In March, I attended a political fundraiser in her name hosted by 3 bona fide online celebrities — Kris Carr, Marie Forleo and Danielle LaPorte (who sent this video). I’m a political sort — I worked in the US Senate in 2008, studied politics in university and have devoured every episode of The West Wing a dozen times. I’m also sitting here in yoga gear, with a pious green juice next to me as I type. That’s to say, that I’m both a political nerd and a spiritual seeker.
Williamson’s fundraiser was bizarre. The audience was about 98% women; spiritual types, with patiently nodding heads, mala beads and really good hair. Williamson’s self-described “grass-roots movement” cost $100 a ticket. Held at a swanky Manhattan venue, most attendees were white and wealthy.
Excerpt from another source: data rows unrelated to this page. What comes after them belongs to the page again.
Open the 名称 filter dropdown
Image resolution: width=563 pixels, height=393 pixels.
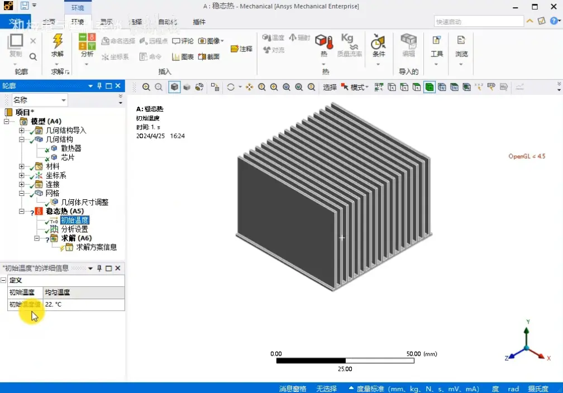40,100
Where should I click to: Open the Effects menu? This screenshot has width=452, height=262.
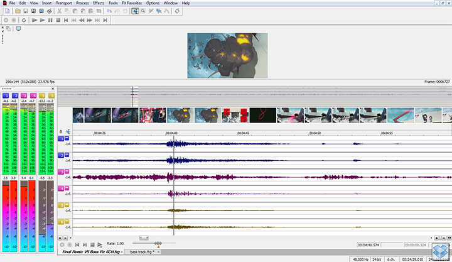coord(99,3)
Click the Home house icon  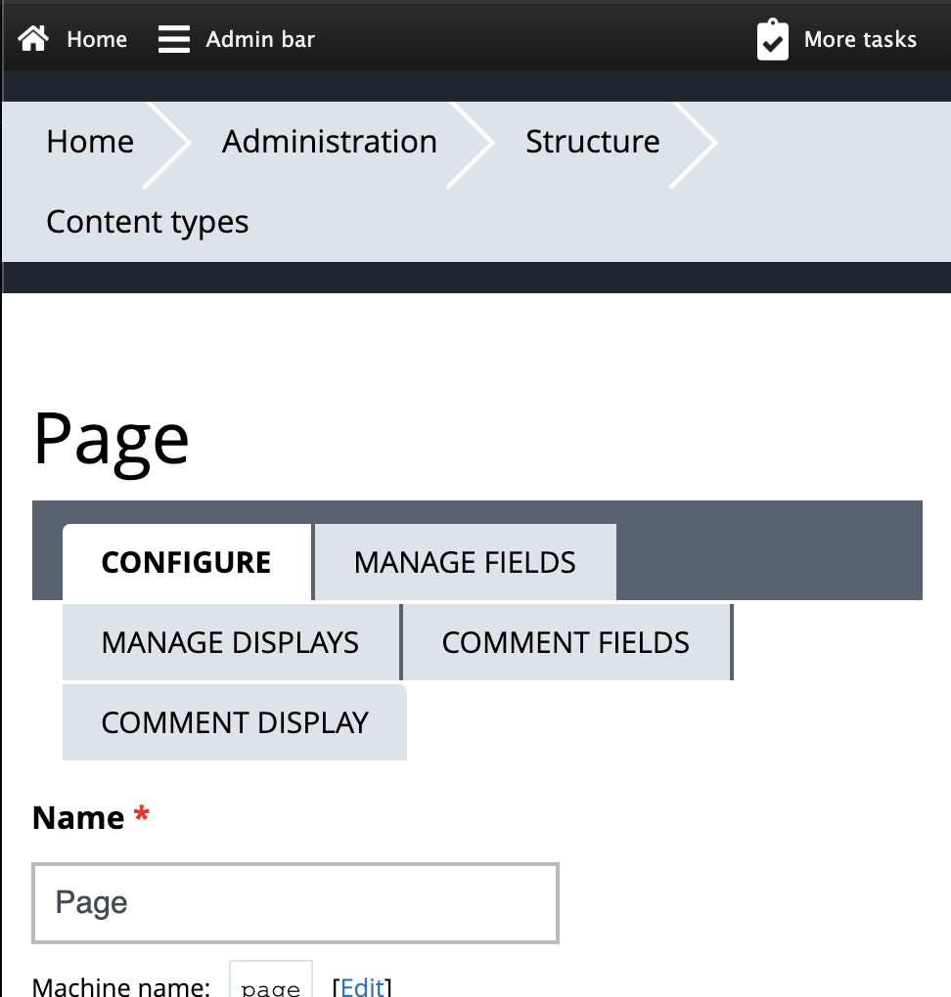[x=32, y=38]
It was awkwardly pitched and rather sloppily run. The evening was 90% ra-ra inspiration, 10% policy platform. Two very successful business women (Carr & Forleo) spoke in broad strokes about society and service, though they were clearly out of their depth in a political context. “Public policy should reflect the best of humanity,” said Forleo, which is a fine ideal but a little light on the specifics. Williamson herself gave a rousing, if a little rehearsed speech that hit all the right notes. She moved around the stage like a lithe dancer, spinning her favourite soundbites. She talked child poverty, mass incarceration, money in politics and caring for “our” earth. She criticised Iran, and described Americans as “funky and entrepreneurial”. She even name-checked the sacred ground of Gettysburg. She easily whipped the eager crowd into frenzy.
“You can’t transform the world over white wine and brie”
This was a white wine and brie crowd. They loved it. I felt like I’d wandered into the world’s most self-satisfied cult. Williamson’s central thesis is a spiritual one; “a problem can’t be solved from the same level of consciousness that created it”. Every bit the spiritual leader, Williamson is flush with good intentions, but good intentions are not enough. As a political candidate, she needs to court the electorate rather than lecturing to them.
“Let’s, like, make this real.”
Much of the evening was spent on talk of skeptics and cynics (who were cast as the pitiful unenlightened rather than the conscientious dissenters). Policy was tangential to the goal of national enlightenment. She asked if there was a Senate race in New York this time around, and no-one knows. (To be fair, neither did I.) My point is that while this may be an enlightened audience, it’s not a politically literate one. Anyone with ambition to change the political system, must first strive to understand it.
I wish her well. I welcome fresh voices into the national political conversation. I think that as a woman and an entrepreneur, Willliamson has something to contribute. But, she needs to embrace her identity as a political candidate, not a spiritual prophet.
The evening ended with a prayer. Williamson moved awkwardly to the side and watched, with a hint of desperation perhaps, as the audience were encouraged to reach for their check books. They obediently obliged.